So you’ve embraced the idea of adding lots of plants to your meals, or maybe even trying only plants.
If you’re an avid home cook you’re flying by now, but if you’re scratching your head about what and how to cook, we have your back.
Many people don’t realise how there are many more creative and healthy cooking options for vegetables and fruits.
A little starter guide
For starters, many dishes require very little processed oils to cook, giving you healthier options such as grilling, broiling, steaming, baking, and even raw.
Furthermore our exposure to many different cultures open up the choices, and our smartphones are not just for Facebook and offer us recipe options instantly.
Let’s start with the obvious:
Our own Creole cuisine
Who doesn’t like a satini or chutney, be it with pumpkin or green papaya, or golden apple (frisiter) or snake gourd (patol)?
Although we all enjoy a hearty ‘ladob’ with breadfruit, bananas or tubers, go easy on the sugar and enjoy it once in a while. Try cooking these local starches with minimally added ingredients as often as possible.
Cantonese Chinese
This style of Chinese cooking was brought to us by the Cantonese who settled in the islands from Southern China known for the famed cuisine.
We owe to them such healthy dishes as our Chinese cabbage broth with fish in (‘bouyon bred soudsin’), or our vegetable stir-fry and chow mein which you can load with plenty of vegetables.
South Indian
South Indians brought us our hot curries, often finished with coconut milk, and some of our most commonly used exotic spices like turmeric (which we call ‘safran’), cumin (‘lanni’), as well as the locally grown curry Leaves (‘kari pile’). Little do we pay attention though to the health enhancing properties of such spices.

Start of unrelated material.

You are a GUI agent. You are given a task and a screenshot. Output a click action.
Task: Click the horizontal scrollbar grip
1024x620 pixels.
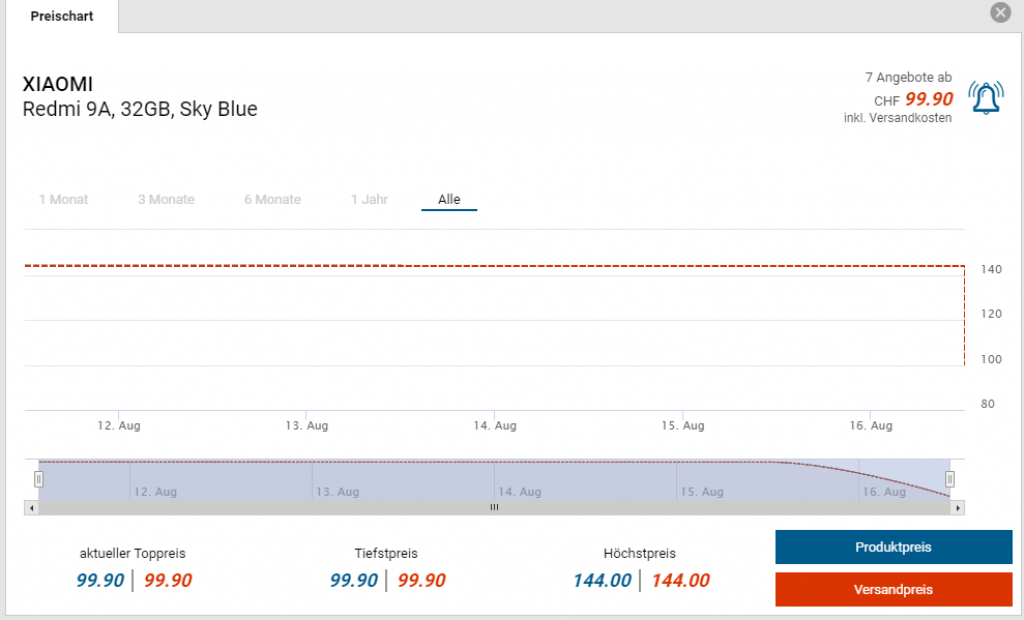[493, 508]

Many of us are yet to explore some of the healthier Indian flour alternatives on the market to the over-processed plain white flour such as whole wheat (atta), millet or chestnut.
Consider also the many ways we can use the red lentils, the green lentils (zanberik), or the simple chick peas (granm) stir-fried in spices and loaded with vegetables.
Italian
The Italians were later arrivals to our shores, but it didn’t take long for us to integrate their pasta and pizza into our daily eating habits and these are great carriers of vegetables. Slowly move over to whole wheat versions of both, and you’ve got yourselves easy healthy meals made using extra virgin olive oil rather than processed vegetable oil.
How about also adding an Italian soup to our repertoire and create our own local version of the minestrone soup using our local vegetables, which makes for a perfect light dinner.
Middle Eastern
Middle Eastern cuisine made its quiet way to Seychelles long before our islands became a rest and recreation ground for rich Arabs.
Seychellois maids brought back healthy dishes from the Lebanese families they worked for in Beirut, and social media filled in the gaps later.
Hummus, that wonderful creamy dip made from chick peas, tahini, garlic and olive oil is loved and made in many Seychellois homes.
Online tutorials can help you master Middle Eastern breads such as pitta or wrap, which can be filled up with sliced or shredded vegetables and topped with a healthy spicy yoghurt sauce.
Vietnamese
One of the easiest, most interesting and healthiest ways to add vegetables to your daily routine is the Vietnamese rice paper roll, or Chinese spring roll, eaten raw and not deep-fried, with a peanut butter based dip.
French
French comes towards the end of our vegetable repertoire mainly because the main French star in our local cuisine is the stew (ladob), which is usually based on fish, beef, chicken and pork, but it does make for a hearty once-in-a-while Sunday lunch.
But so as not to leave the French out altogether from our ‘homage’ to our great vegetables, we’ll make a special note of their ratatouille – a rather elegant name for a coarse yet health-laden vegetable stew originating from the Provençal city of Nice.
English
And so that we don’t forget our other colonial origin, let’s add a healthy variation of the English breakfast – with scrambled eggs, a vegetable omelet, some baked beans with the sauce drained off, some roasted or grilled vegetables and a local cassava rusk (galet).
You’re all set
Hope that this sets you off on your way to explore more of the world’s amazing cuisine through a plant-based diet.